Exercise aim
Pictures are to be left out, and only the lines from the one containing "The width and height of the screenshot is (895, 517)." through the last line of the data are to be returned exactly.

Extracted entries
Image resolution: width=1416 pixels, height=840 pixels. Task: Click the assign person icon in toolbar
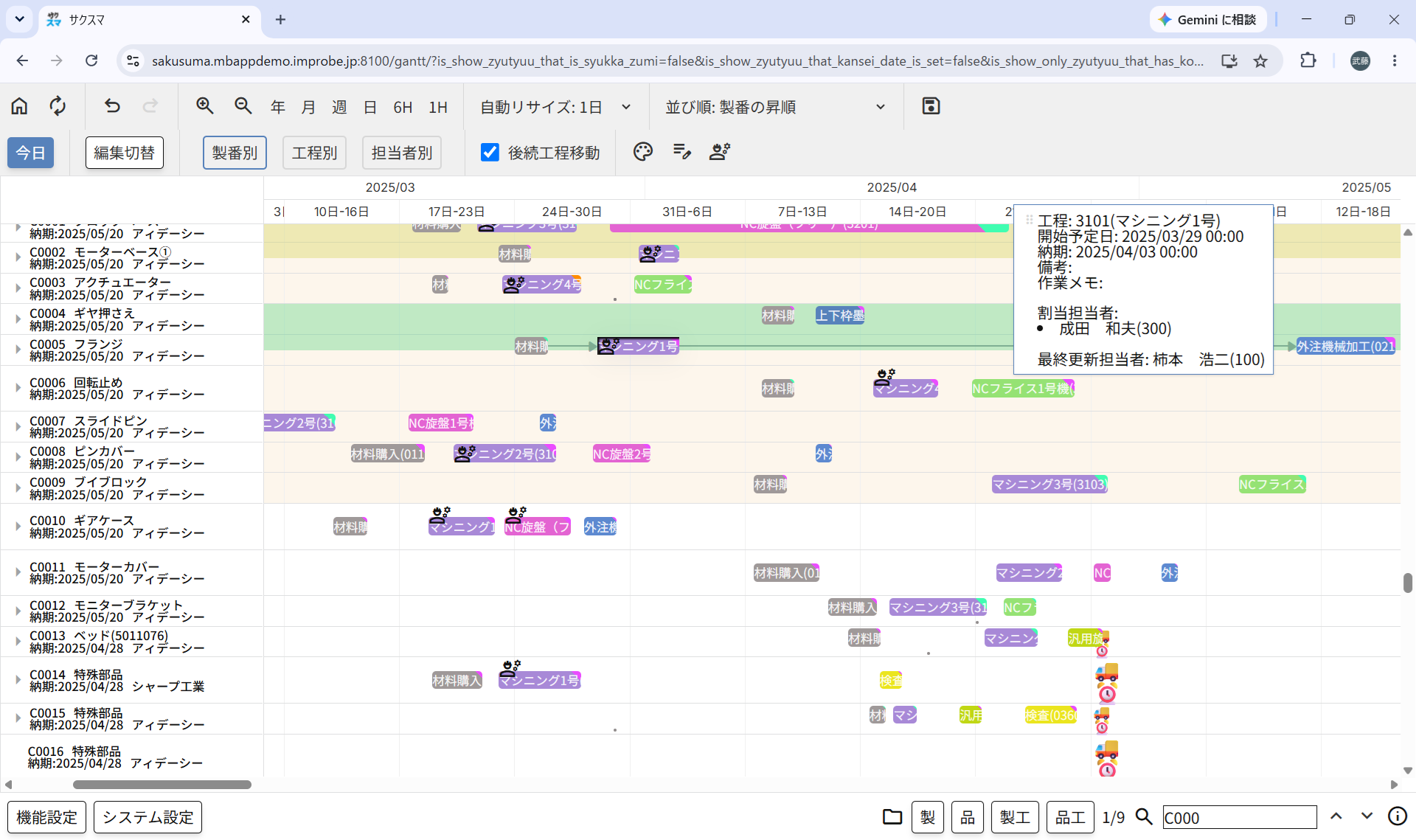[x=720, y=152]
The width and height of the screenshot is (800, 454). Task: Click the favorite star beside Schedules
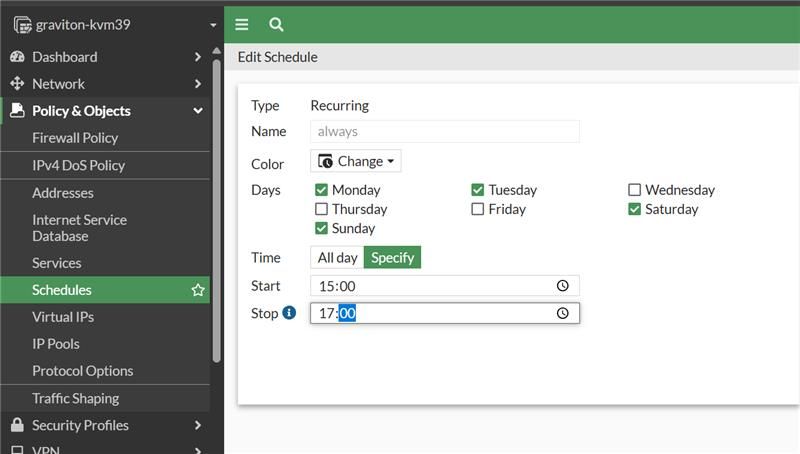pos(198,290)
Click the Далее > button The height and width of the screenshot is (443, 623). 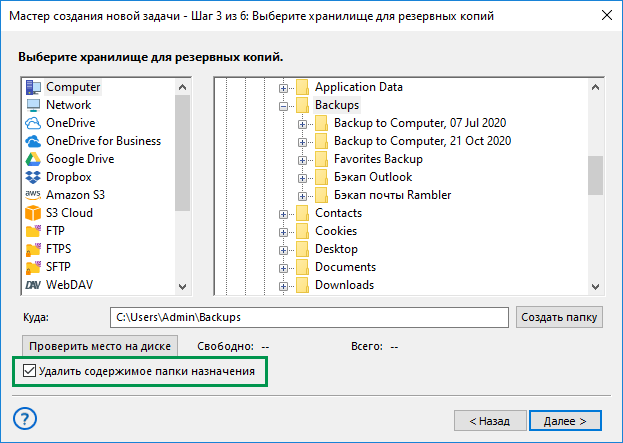565,421
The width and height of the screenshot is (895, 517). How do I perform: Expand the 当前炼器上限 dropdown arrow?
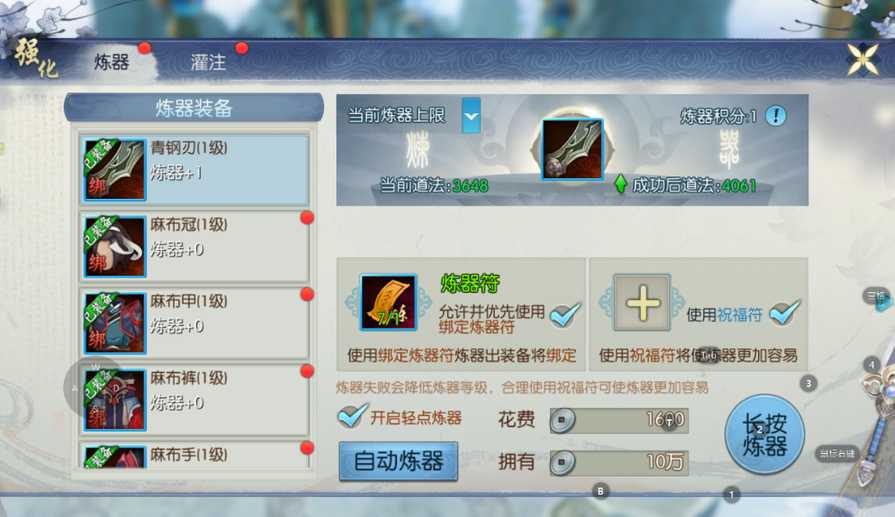(x=471, y=115)
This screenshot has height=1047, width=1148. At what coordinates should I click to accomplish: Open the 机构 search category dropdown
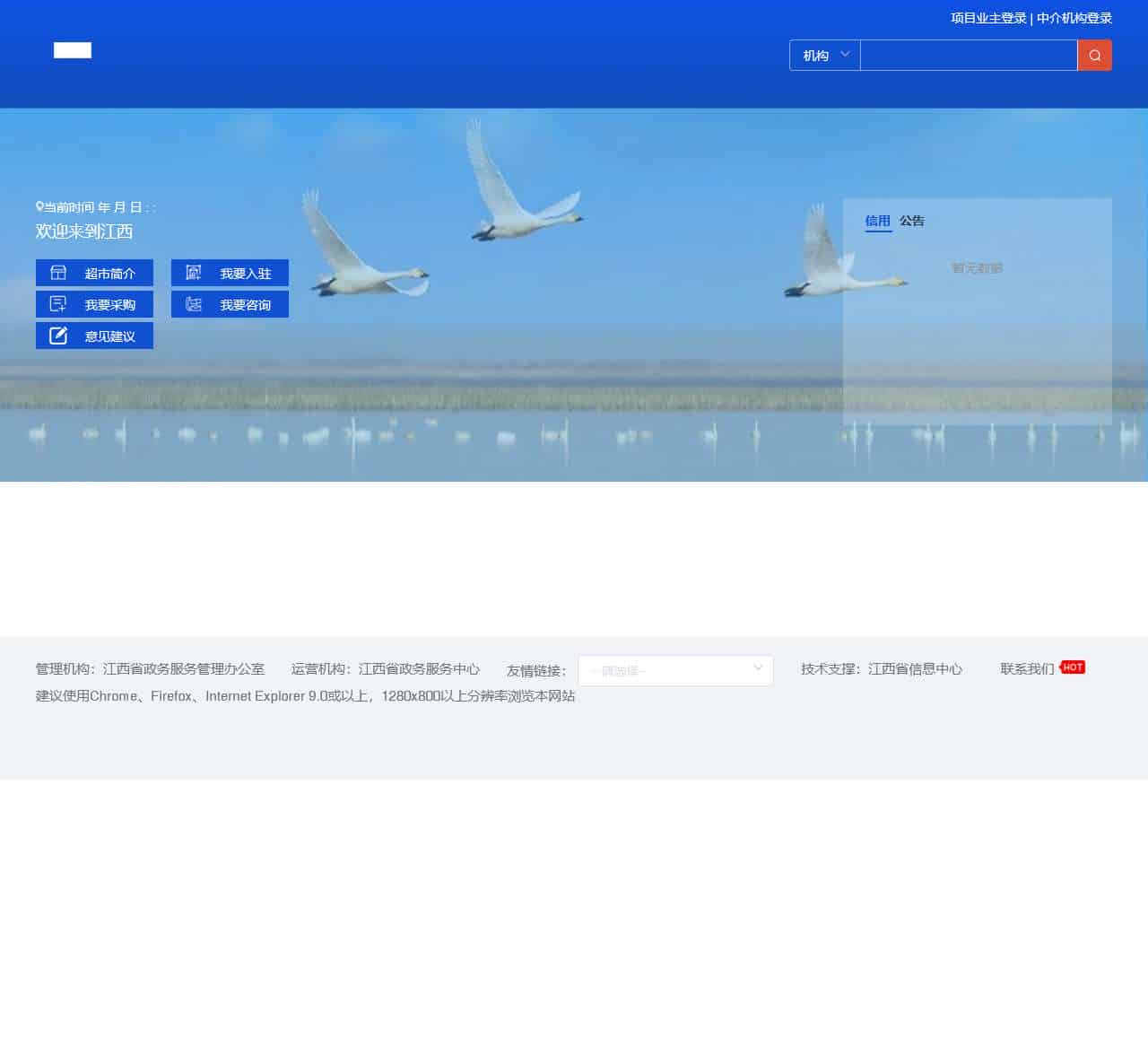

Result of this exercise
The width and height of the screenshot is (895, 517). How do I perform: Expand the 当前炼器上限 dropdown arrow?
(x=471, y=115)
This screenshot has height=1047, width=1148. At what coordinates should I click to accomplish: Open the 机构 search category dropdown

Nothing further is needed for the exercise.